**WRITTEN TASK A**.
Reproduce, word for word, the part of the forum post on category intersection queries that opens with the words containing "This takes consistently" and closes with "that's my opinion.".
**WRITTEN TASK B**.
Answer these questions using the forum post on category intersection queries.
(i) How many records does the table built from the snapshot hold?
(ii) How long does the intersection query consistently take?
(iii) How many times must the UPDATE query be run to populate the table?

Okay, I've got some better numbers (and a better method of building the
category intersections table from an existing database).
I build a table with 2.6 million records, all the pages from the snapshot I
had. It's 90% populated with categories (this will make more sense in a
minute) and I'm still getting good results from intersections queries. For
instance:
Showing rows 0 - 1 (2 total, Query took 0.3459 sec) SQL query: SELECT *
FROM `pageindex`
WHERE MATCH (catlist
)
AGAINST ( '+Living_People +People_from_Maine +1956_births'
IN BOOLEAN
MODE
)
LIMIT 0 , 30
(which has two results, btw, Cynthia McFadden and David Kelley).
This takes consistently a third of a second. Not bad. And that's for
2.6million rows. I think we should restrict it to just current
articles in the
main namespace, but that's my opinion.
I figured out a better way to populate the table, too:
UPDATE pageindex,categorylinks SET pageindex.catlist=CONCAT_WS(' ',
pageindex.catlist,categorylinks.cl_to) WHERE (
pageindex.pageid=categorylinks.cl_from AND INSTR(pageindex.catlist,
categorylinks.cl_to) =0)
You have to run this query for a number of times equal to the greatest
number of distinct categories a page has. Most pages have less than 7, but
a few apparently have outrageous numbers. After doing a lot of searching
around for a solution to concatenating multiple rows into one value, I think
this is pretty good.
Aerik

**DATA PROVIDED**.
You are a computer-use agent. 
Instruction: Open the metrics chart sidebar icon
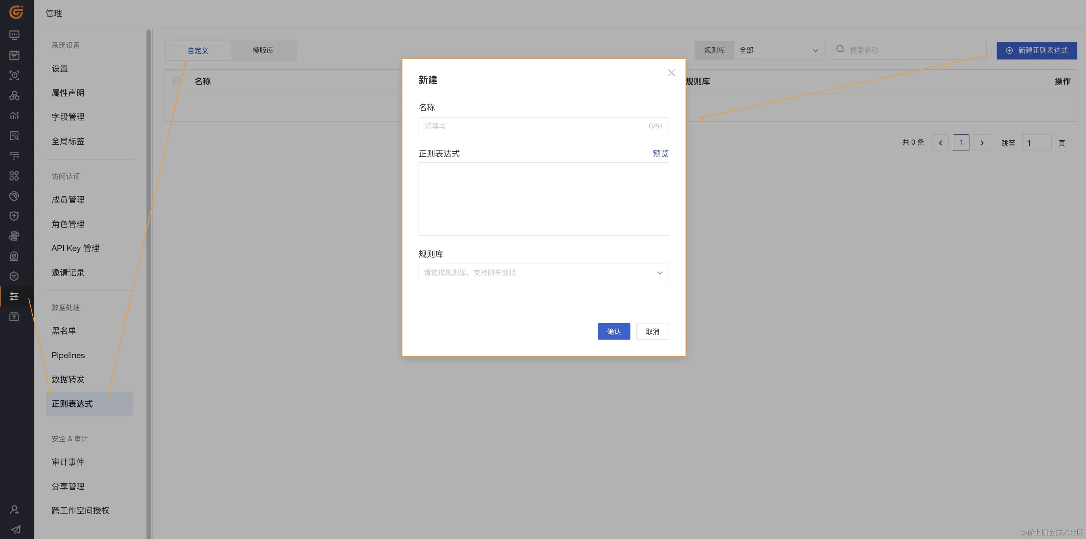[14, 116]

**FULL OUTPUT A**.
This takes consistently a third of a second. Not bad. And that's for
2.6million rows. I think we should restrict it to just current
articles in the
main namespace, but that's my opinion.

**FULL OUTPUT B**.
(i) 2.6 million records.
(ii) A third of a second.
(iii) A number of times equal to the greatest number of distinct categories a page has.